Since I was seven years old, I’ve spent my academic years looking forward to my three-week session at Capital Camps each summer. Despite any overwhelming assignments, busy weekends completing schoolwork or extracurricular activities, I always found solace thinking about the freedom that summer would bring.
While planning for this coming summer, with college application season fast approaching, I struggled with how I should choose to spend my time. Should I get an internship that colleges would deem impressive? Should I interview for a job and spend the summer working? Should I spend time compiling essays for my college applications? Each of these questions went through my mind, but in the end, I decided to spend my full summer at camp as a Counselor-in-training (CIT).
The academic year is filled with time to pursue professional internships and extracurricular experiences. Therefore, teenagers should spend their summers in non-serious ways and harness the freedom that only summer can provide.
According to a study conducted by the American Educational Research Association (AERA), students lose 40% of their learning from the prior year over the summer. I can understand how, for academic purposes, students would want to stay engaged in an academic setting during their time off for this reason. However, students can experience burnout if they don’t allow themselves enough time away from their work and rigorous schedules.

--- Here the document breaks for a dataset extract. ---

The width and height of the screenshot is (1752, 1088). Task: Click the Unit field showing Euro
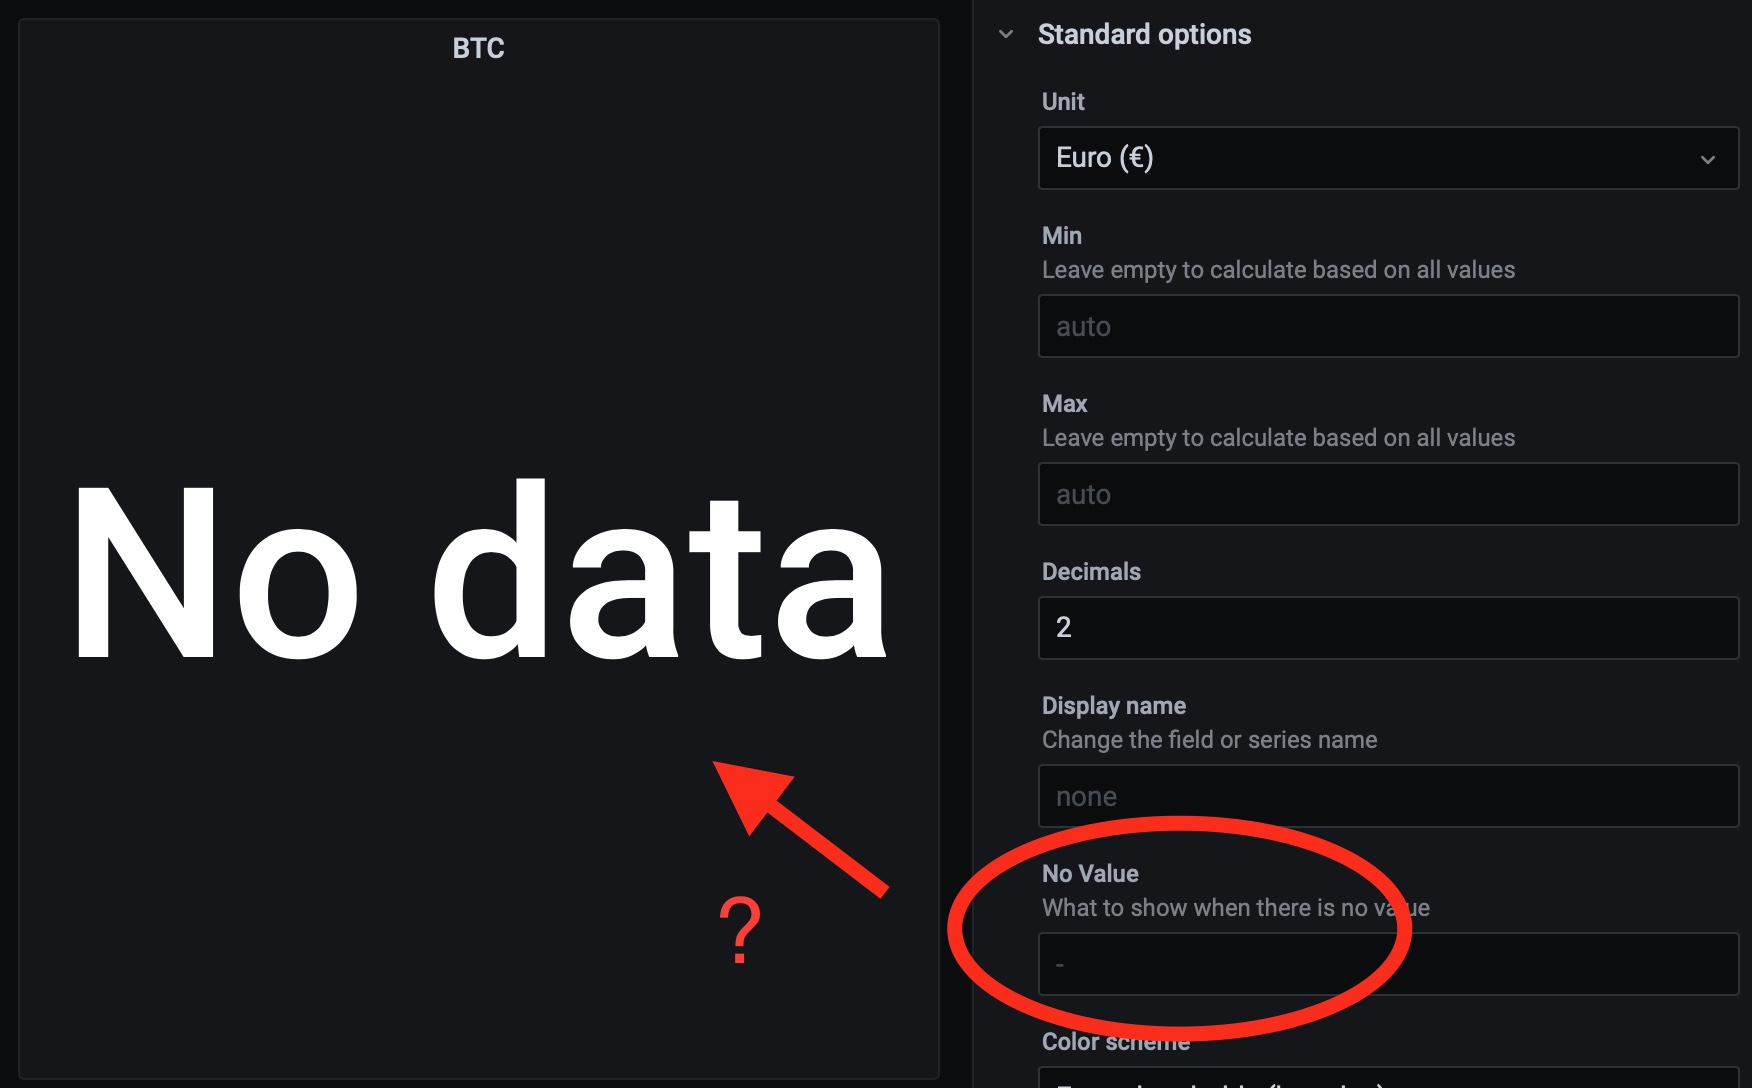[1388, 157]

Additionally, non-academic summer experiences are extremely influential and have the ability to shape a student’s identity in the future. Opportunities such as group trips and sleepaway camp foster independence and allow students to experience life from a different perspective.
These experiences give students the chance to make new friends, understand how to care for themselves physically and emotionally and learn how to manage their time and money. It is one of the few opportunities teenagers have to leave home and enjoy experiences on their own before adulthood.
A Harvard study found that children who attend sleepaway camp over the summer develop much stronger social-emotional skills than their peers. It wrote that students grew their relationship, responsible decision-making and self-awareness skills during the summer, which in turn helped them upon their return to school and in their outside lives.
I can understand the external pressure that can push students to focus on serious endeavors in the summer. There have been many people who’ve told me I am taking the “lazy” approach to summer and college applications. But I’m grateful that from a young age I’ve been taught to value my growth in settings outside of academic fields.
It is important to take a break and use summer to engage in other experiences. Take a trip, spend a session at sleepaway camp or do something that is free of obligation and responsibility. I recommend that you not take summer too seriously; it’s a choice you won’t regret!